I’m going to make a strange comment, and I ask you to hear me out before you slam the computer shut in astonishment:
When I think back on the journey to the Netherlands and Iceland, I keep being haunted by the thought that the Netherlands is perhaps the greatest possible cultural manifestation of Christian values regarding the land, while Iceland is a perfect embodiment of pagan values regarding the land.
Now, stay with me.
The Christian charge regarding the earth is to subdue it and make it fruitful. More than anyplace I’ve ever been, the Netherlands has been successful in subduing the earth and bending her to its purposes. That they have done so gently and respectfully, and in the service of human good, is much to their credit. They have claimed land from the sea, they have run watercourses throughout their country, they have bred flowers and foods that increase human health and the experience of human beauty. They have, to the extent that it is possible, been gentle stewards of the land in the best manner of the Biblical injunction.
Iceland, on the other hand, has harnessed some of the power of the land in terms of such technologies as geothermal energy, but mostly they have adapted to its commands and demands, making an honest genuflection to its power and dominance. They make small roads, they live on what the land will bear in its natural cultivation rather than creating artificial environments to grow plants and animals that do not naturally thrive there, they leave great stones in their roadways if those stones have a historical precedent as having spiritual power. To travel across their country is to sense the presence of nature, not the presence of culture.
What strikes me as I consider these two worlds through which I passed is how viable each seems as a human adaptation to the land. We are, by our nature, culture builders. We do not live as feral beings and we do not live in a world of adaptation devoid of the exercise of imagination. That the Dutch have looked upon their environment and tried to master it, and the Icelanders have looked upon theirs and tried to fit into it, does not change the fact that each has, in its own way, tried to exercise a worthy stewardship over the piece of earth it calls its own.
The peril we face today does not come from such differing philosophies of how to serve as stewards of the earth, but from the failure to exercise control over how we act upon those philosophies. If the preservation and sustenance of the earth is not a core value in a culture’s philosophy; if the long term good of the earth is trumped by the belief in the short term good of the individual, then the land on which those people live will inevitably come to grief.

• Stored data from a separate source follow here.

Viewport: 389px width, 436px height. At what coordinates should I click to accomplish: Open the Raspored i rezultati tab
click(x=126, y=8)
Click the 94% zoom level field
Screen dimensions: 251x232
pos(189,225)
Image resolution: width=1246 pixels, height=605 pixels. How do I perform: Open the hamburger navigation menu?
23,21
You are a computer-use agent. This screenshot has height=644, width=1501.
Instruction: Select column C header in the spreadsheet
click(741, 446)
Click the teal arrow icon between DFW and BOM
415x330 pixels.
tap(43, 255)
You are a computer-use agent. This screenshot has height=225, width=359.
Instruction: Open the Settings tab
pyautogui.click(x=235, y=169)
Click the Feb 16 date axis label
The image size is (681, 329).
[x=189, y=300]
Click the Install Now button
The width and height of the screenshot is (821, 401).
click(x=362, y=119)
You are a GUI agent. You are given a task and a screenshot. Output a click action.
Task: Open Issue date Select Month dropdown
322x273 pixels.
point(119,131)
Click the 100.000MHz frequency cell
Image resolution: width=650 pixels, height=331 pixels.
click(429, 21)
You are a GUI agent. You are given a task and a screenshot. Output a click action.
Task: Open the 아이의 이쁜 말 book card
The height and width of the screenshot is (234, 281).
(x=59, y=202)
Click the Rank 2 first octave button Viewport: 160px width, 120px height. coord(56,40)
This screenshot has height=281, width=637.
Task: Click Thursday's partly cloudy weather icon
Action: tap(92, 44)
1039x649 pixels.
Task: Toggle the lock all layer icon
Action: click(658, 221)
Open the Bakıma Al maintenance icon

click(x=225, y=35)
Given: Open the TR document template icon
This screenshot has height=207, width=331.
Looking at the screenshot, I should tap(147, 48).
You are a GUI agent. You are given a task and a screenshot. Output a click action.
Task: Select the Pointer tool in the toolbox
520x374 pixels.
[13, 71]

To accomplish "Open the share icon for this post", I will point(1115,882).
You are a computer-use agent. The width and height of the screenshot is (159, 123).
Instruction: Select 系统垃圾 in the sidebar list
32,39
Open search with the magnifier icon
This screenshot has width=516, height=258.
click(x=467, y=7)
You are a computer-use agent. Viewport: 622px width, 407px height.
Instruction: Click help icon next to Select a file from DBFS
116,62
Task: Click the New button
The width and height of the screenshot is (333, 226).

This is not a political position, it is a simple fact. Each person pursuing his or her self interest does not necessarily add up to the best interest of the land. It takes an active decision to believe that acting in the earth’s interest is actually in your own self interest. For a long time this seemed like a philosophical canard and little more. But, as the condition of the earth is shown to be ever more fragile and the threats to it ever more borderless and international, what was a philosophical canard is fast becoming a practical grounds for personal and governmental action.
In the last analysis, it does not matter how we look at the earth — as Christians, pagans, Muslims, Hindus,Taoists or Confucians or atheists or Jews — so long as we look at it as the place that must sustain our children. If we put aside our philosophical and political differences, if we recognize that the earth on which we walk must remain healthy enough to hold the footsteps of our children, we can truly weave the tapestry of cultures that the dreamers among us envision.
But if we don’t; if, when making our decisions, we refuse to look into the eyes of the children and grandchildren all around the world, that tapestry will be torn and destroyed before it is ever woven.
Then the winds that blow will be ill winds indeed, and none of us will need a weatherman to know which way those winds blow.